As for having a nice, new key, cut from the original code, here's my
story on that: in the early `80s, I worked for a Toyota dealer in
Florida, and a fellow had bought a new Corolla in a color scheme his son
(who was in the Air Force) wanted, but could not find where he was
stationed. The plan was to drive the car to his son, and transfer the
title and the note there. So, decided he wanted a spare key. A new one
was cut for him from the car's key code. He put the factory original in
his pocket, along with the spare. Then, happy as a clam, pulled a key
out, put it in the ignition and drove off. With, unbeknownst to him, the
ignition switch locked into the "start" position.

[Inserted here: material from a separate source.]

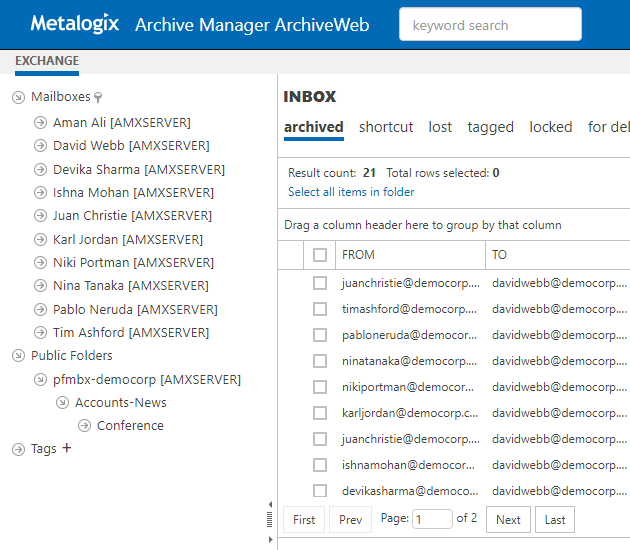
Task: Collapse the Public Folders node
Action: pyautogui.click(x=18, y=356)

By the time he had arrived home in Ft. Walton Beach (about 40 miles), a
great deal of the wiring was fried, due to the starter running as an
unregulated generator....
An inspection of the keys, when the car was towed in, showed that it was
correctly cut from the code, and looked identical to the key which came
with the car. The edges were just a little sharper than the key provided
with the car. Enough to cause the ignition switch to hang up, even
though normal practice (which was followed) is to file off any burrs and
lightly touch up the sharp edges with a soft wire brush.
Newer-style steel keys, as delivered from the factory supplier, are
probably tumbled to remove the sharp edges.
A newer steel key (as opposed to the older plated brass keys), cut from
a locksmith's profile cutter, is far more likely to work, providing the
key to be copied works well in the lock.
Cheers.
--
Michael D. Porter
Roswell, NM (yes, _that_ Roswell)
[mailto:mporter@zianet.com]
`70 GT6+ (being refurbished, slowly)
`72 GT6 Mk. III (organ donor)
`72 GT6 Mk. III (daily driver)
`64 TR4 (awaiting intensive care)
`80 TR7 (3.8 liter Buick-powered)
`86 Nissan 300ZX (the minimal-maintenance road car)
`68 VW Type II Camper (Lancia twin-cam powered, but feeling its age....)
Remember: Math and alcohol do not mix... do not drink and derive.